==== Data for processing ====

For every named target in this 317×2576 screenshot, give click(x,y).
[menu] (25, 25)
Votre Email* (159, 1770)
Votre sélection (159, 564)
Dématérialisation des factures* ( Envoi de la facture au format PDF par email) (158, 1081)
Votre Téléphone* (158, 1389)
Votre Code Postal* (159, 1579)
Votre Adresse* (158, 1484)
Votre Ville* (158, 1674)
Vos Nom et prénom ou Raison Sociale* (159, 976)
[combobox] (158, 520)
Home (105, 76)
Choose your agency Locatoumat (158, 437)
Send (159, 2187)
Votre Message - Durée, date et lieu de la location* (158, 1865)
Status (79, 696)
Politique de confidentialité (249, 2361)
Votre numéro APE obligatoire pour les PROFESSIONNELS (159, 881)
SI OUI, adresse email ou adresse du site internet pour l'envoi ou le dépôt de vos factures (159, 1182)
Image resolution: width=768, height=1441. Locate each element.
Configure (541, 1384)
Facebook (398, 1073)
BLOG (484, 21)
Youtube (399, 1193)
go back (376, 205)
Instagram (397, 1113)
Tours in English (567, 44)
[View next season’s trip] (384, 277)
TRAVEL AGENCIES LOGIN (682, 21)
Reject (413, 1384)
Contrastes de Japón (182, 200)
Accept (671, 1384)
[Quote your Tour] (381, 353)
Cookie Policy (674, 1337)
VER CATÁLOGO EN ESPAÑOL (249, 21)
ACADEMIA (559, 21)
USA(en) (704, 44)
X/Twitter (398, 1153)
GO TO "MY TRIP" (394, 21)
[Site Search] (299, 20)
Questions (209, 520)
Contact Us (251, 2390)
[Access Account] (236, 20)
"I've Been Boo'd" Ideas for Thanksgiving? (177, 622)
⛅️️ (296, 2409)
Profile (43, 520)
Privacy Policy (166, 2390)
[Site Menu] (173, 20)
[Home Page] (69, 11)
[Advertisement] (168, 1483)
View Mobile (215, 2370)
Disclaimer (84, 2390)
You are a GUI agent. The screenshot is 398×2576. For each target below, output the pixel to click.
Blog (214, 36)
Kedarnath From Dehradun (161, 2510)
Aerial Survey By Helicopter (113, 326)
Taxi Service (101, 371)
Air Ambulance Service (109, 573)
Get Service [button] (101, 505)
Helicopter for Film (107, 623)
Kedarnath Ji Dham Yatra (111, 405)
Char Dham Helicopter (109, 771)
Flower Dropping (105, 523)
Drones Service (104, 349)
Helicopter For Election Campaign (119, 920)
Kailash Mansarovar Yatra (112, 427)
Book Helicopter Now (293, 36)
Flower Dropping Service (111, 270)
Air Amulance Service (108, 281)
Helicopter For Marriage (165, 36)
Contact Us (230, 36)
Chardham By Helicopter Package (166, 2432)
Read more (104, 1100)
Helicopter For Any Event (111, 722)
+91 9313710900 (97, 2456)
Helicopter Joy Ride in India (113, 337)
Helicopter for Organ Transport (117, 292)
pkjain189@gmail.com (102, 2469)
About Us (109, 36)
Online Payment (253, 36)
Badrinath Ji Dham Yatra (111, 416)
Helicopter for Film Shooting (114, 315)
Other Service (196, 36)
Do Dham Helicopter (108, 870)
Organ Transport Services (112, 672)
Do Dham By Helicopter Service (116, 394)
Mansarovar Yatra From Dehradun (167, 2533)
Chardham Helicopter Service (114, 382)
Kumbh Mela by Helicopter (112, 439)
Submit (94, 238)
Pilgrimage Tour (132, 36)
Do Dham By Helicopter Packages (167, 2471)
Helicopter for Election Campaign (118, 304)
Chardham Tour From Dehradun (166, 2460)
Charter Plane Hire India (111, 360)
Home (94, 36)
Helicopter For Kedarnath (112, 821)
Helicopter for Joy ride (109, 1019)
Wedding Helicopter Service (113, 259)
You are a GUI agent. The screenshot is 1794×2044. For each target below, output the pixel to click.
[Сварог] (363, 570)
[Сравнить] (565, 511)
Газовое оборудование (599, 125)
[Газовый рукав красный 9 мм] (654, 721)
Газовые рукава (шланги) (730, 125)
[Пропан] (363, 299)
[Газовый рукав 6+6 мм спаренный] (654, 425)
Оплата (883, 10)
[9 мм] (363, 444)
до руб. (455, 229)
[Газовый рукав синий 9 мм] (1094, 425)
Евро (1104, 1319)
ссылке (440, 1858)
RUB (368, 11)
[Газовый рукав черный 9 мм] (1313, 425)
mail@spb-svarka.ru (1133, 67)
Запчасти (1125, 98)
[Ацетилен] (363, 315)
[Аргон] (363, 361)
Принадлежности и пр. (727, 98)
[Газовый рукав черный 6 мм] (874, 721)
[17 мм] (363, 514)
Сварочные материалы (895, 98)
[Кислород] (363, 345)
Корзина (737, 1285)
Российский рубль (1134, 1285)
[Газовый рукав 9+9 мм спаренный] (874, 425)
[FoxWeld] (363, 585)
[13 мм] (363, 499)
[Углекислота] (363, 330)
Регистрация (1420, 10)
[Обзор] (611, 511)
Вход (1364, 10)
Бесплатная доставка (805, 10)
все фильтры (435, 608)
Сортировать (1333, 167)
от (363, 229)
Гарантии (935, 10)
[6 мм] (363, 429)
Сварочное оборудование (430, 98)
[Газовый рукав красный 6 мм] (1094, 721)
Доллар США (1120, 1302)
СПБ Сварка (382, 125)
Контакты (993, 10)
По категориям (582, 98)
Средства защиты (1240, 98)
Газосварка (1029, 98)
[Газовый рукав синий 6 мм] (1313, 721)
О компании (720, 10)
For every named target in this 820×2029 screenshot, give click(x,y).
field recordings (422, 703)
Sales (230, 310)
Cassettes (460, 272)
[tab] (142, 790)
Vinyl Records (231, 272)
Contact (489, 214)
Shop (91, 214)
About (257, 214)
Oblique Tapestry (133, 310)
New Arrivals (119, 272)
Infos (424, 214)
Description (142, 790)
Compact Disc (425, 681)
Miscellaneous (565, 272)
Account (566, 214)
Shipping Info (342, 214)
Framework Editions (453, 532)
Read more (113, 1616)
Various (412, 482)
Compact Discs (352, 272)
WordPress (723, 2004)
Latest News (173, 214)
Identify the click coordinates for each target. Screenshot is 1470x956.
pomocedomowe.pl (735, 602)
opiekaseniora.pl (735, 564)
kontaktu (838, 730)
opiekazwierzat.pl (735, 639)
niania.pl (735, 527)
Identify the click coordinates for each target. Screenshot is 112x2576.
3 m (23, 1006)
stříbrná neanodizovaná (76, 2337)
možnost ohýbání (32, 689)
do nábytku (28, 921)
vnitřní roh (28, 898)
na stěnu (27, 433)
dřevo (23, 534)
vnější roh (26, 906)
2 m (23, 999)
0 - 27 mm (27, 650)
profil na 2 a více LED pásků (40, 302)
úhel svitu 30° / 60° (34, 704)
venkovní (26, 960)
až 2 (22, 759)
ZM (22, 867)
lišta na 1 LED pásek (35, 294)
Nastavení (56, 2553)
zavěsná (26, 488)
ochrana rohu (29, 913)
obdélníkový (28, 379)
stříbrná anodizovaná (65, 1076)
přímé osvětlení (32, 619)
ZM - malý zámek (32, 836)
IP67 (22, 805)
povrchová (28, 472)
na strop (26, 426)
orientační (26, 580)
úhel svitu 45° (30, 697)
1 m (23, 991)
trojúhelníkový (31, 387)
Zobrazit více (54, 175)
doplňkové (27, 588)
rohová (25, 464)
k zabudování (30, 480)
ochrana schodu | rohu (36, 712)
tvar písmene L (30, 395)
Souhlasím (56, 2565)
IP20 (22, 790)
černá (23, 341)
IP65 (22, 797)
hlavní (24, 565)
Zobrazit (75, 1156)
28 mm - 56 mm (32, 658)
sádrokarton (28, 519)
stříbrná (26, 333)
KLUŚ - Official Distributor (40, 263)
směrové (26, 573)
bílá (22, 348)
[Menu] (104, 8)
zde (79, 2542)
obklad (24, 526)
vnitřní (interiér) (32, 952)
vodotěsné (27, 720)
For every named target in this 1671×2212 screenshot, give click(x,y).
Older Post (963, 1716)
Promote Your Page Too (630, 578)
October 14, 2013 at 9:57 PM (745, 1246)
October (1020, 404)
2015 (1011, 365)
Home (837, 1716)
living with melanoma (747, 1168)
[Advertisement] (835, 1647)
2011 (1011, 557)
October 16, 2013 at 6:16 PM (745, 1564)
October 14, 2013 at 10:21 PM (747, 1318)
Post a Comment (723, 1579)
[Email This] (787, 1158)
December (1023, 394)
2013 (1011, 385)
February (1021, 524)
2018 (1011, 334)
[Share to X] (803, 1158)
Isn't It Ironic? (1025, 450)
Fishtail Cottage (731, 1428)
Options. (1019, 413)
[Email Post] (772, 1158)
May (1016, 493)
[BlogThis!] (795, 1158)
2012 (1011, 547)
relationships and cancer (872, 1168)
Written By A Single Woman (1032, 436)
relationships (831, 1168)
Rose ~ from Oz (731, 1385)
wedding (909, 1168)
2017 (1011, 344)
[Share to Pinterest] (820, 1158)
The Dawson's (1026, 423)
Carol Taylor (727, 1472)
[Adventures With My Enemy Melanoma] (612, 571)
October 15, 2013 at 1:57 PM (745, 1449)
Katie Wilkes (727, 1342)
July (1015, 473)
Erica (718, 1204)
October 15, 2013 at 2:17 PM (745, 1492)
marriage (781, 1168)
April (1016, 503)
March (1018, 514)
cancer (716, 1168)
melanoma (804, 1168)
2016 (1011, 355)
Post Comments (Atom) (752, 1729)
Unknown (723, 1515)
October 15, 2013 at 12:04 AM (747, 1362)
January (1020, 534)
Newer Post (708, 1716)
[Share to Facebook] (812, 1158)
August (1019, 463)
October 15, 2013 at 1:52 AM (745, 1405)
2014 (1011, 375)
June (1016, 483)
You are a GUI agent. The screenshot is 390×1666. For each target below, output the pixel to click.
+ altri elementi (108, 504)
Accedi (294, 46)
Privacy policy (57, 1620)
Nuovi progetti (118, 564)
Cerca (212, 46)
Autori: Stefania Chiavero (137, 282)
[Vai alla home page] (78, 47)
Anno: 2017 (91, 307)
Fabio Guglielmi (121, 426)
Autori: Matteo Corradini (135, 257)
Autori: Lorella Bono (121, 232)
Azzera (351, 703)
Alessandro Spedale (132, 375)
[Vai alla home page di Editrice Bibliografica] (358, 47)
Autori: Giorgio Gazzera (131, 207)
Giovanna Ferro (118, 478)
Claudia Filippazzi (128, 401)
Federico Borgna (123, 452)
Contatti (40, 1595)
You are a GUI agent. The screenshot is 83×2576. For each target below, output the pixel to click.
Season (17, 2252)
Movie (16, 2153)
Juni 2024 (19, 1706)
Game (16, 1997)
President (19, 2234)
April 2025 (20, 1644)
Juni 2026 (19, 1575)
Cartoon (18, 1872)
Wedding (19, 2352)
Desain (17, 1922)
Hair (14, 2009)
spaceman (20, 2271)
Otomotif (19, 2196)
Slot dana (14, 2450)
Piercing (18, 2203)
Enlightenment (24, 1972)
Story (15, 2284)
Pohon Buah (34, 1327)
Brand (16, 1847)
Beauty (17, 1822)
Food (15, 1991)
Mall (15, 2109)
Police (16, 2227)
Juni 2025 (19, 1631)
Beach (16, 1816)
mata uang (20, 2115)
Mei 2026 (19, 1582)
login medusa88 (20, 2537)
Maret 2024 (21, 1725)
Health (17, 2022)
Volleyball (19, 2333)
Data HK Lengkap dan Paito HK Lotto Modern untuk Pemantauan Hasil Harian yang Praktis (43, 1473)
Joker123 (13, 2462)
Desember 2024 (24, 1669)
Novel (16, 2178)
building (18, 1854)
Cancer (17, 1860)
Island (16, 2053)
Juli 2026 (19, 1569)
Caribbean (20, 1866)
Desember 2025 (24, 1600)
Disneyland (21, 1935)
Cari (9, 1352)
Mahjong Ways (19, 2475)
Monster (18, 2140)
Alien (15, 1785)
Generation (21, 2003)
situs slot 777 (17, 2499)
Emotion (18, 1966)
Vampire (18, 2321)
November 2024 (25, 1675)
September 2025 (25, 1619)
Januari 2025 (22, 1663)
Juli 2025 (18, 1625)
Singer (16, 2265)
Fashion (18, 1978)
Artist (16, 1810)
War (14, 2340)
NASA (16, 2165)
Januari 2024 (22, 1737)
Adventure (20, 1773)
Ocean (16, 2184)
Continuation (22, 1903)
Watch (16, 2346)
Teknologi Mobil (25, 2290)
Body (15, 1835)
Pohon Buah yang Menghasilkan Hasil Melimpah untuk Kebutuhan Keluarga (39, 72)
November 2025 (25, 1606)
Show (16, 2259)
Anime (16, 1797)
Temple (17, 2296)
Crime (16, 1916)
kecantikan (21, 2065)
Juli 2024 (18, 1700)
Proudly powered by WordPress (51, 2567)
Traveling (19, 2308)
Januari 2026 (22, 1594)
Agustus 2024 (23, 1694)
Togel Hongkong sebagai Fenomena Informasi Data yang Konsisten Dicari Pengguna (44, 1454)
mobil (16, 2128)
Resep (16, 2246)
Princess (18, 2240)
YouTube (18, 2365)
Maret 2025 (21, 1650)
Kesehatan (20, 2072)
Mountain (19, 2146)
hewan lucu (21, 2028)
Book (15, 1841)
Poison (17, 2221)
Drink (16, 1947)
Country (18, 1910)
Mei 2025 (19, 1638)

====

= Task directions =
Among the entries above, locate the lines containing "lišta na 1 LED pásek (35, 294)" and "tvar písmene L (30, 395)", and transcribe exactly those two lines and all lines between.

= Exercise output =
lišta na 1 LED pásek (35, 294)
Nastavení (56, 2553)
zavěsná (26, 488)
ochrana rohu (29, 913)
obdélníkový (28, 379)
stříbrná anodizovaná (65, 1076)
přímé osvětlení (32, 619)
ZM - malý zámek (32, 836)
IP67 (22, 805)
povrchová (28, 472)
na strop (26, 426)
orientační (26, 580)
úhel svitu 45° (30, 697)
1 m (23, 991)
trojúhelníkový (31, 387)
Zobrazit více (54, 175)
doplňkové (27, 588)
rohová (25, 464)
k zabudování (30, 480)
ochrana schodu | rohu (36, 712)
tvar písmene L (30, 395)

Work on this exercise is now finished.